JOB:
Copy out all the items below word for word, one line at a time.

PROVIDED RECORDS:

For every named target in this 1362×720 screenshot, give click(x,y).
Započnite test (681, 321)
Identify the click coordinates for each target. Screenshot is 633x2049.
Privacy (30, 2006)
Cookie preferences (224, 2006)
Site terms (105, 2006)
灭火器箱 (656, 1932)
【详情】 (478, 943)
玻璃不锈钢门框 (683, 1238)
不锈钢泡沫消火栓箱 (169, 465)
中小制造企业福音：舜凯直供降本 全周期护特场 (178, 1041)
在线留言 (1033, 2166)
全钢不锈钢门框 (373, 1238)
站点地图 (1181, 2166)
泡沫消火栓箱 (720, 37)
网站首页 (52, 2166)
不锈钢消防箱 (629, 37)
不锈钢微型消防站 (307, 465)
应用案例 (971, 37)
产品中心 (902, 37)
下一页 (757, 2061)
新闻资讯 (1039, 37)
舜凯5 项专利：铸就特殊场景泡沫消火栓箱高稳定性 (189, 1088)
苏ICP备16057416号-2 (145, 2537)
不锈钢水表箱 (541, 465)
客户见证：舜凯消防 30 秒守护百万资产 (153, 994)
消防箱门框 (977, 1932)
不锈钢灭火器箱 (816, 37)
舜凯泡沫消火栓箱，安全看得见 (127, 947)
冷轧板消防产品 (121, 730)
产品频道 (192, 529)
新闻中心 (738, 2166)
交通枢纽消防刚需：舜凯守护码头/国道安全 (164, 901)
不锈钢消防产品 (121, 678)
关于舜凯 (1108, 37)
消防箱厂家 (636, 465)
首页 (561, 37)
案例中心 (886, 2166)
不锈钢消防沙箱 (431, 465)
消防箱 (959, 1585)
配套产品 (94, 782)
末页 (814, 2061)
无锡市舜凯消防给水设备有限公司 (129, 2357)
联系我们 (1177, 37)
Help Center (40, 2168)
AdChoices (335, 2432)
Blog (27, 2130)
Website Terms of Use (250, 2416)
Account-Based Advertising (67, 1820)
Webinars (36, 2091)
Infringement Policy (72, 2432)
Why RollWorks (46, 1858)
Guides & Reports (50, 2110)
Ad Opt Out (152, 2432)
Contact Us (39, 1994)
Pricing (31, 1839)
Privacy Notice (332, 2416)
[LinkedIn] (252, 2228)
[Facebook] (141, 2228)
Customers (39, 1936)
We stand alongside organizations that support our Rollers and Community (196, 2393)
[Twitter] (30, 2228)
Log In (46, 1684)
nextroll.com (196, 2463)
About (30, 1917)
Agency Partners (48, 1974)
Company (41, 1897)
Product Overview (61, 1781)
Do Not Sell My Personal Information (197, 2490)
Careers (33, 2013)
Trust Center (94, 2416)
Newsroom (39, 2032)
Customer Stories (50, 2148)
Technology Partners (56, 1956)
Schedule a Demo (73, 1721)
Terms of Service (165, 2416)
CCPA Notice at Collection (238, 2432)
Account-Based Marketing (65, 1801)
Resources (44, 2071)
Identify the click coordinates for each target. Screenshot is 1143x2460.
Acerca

COMPLETE ANSWER:
For every named target in this 1362×720 screenshot, give click(x,y).
Započnite test (681, 321)
Identify the click coordinates for each target. Screenshot is 633x2049.
Privacy (30, 2006)
Cookie preferences (224, 2006)
Site terms (105, 2006)
灭火器箱 (656, 1932)
【详情】 (478, 943)
玻璃不锈钢门框 (683, 1238)
不锈钢泡沫消火栓箱 (169, 465)
中小制造企业福音：舜凯直供降本 全周期护特场 (178, 1041)
在线留言 (1033, 2166)
全钢不锈钢门框 (373, 1238)
站点地图 (1181, 2166)
泡沫消火栓箱 (720, 37)
网站首页 (52, 2166)
不锈钢消防箱 (629, 37)
不锈钢微型消防站 (307, 465)
应用案例 (971, 37)
产品中心 (902, 37)
下一页 (757, 2061)
新闻资讯 (1039, 37)
舜凯5 项专利：铸就特殊场景泡沫消火栓箱高稳定性 (189, 1088)
苏ICP备16057416号-2 (145, 2537)
不锈钢水表箱 (541, 465)
客户见证：舜凯消防 30 秒守护百万资产 (153, 994)
消防箱门框 (977, 1932)
不锈钢灭火器箱 (816, 37)
舜凯泡沫消火栓箱，安全看得见 (127, 947)
冷轧板消防产品 (121, 730)
产品频道 (192, 529)
新闻中心 (738, 2166)
交通枢纽消防刚需：舜凯守护码头/国道安全 (164, 901)
不锈钢消防产品 (121, 678)
关于舜凯 (1108, 37)
消防箱厂家 (636, 465)
首页 (561, 37)
案例中心 (886, 2166)
不锈钢消防沙箱 (431, 465)
消防箱 (959, 1585)
配套产品 (94, 782)
末页 (814, 2061)
无锡市舜凯消防给水设备有限公司 (129, 2357)
联系我们 (1177, 37)
Help Center (40, 2168)
AdChoices (335, 2432)
Blog (27, 2130)
Website Terms of Use (250, 2416)
Account-Based Advertising (67, 1820)
Webinars (36, 2091)
Infringement Policy (72, 2432)
Why RollWorks (46, 1858)
Guides & Reports (50, 2110)
Ad Opt Out (152, 2432)
Contact Us (39, 1994)
Pricing (31, 1839)
Privacy Notice (332, 2416)
[LinkedIn] (252, 2228)
[Facebook] (141, 2228)
Customers (39, 1936)
We stand alongside organizations that support our Rollers and Community (196, 2393)
[Twitter] (30, 2228)
Log In (46, 1684)
nextroll.com (196, 2463)
About (30, 1917)
Agency Partners (48, 1974)
Company (41, 1897)
Product Overview (61, 1781)
Do Not Sell My Personal Information (197, 2490)
Careers (33, 2013)
Trust Center (94, 2416)
Newsroom (39, 2032)
Customer Stories (50, 2148)
Technology Partners (56, 1956)
Schedule a Demo (73, 1721)
Terms of Service (165, 2416)
CCPA Notice at Collection (238, 2432)
Account-Based Marketing (65, 1801)
Resources (44, 2071)
Identify the click coordinates for each target. Screenshot is 1143x2460.
Acerca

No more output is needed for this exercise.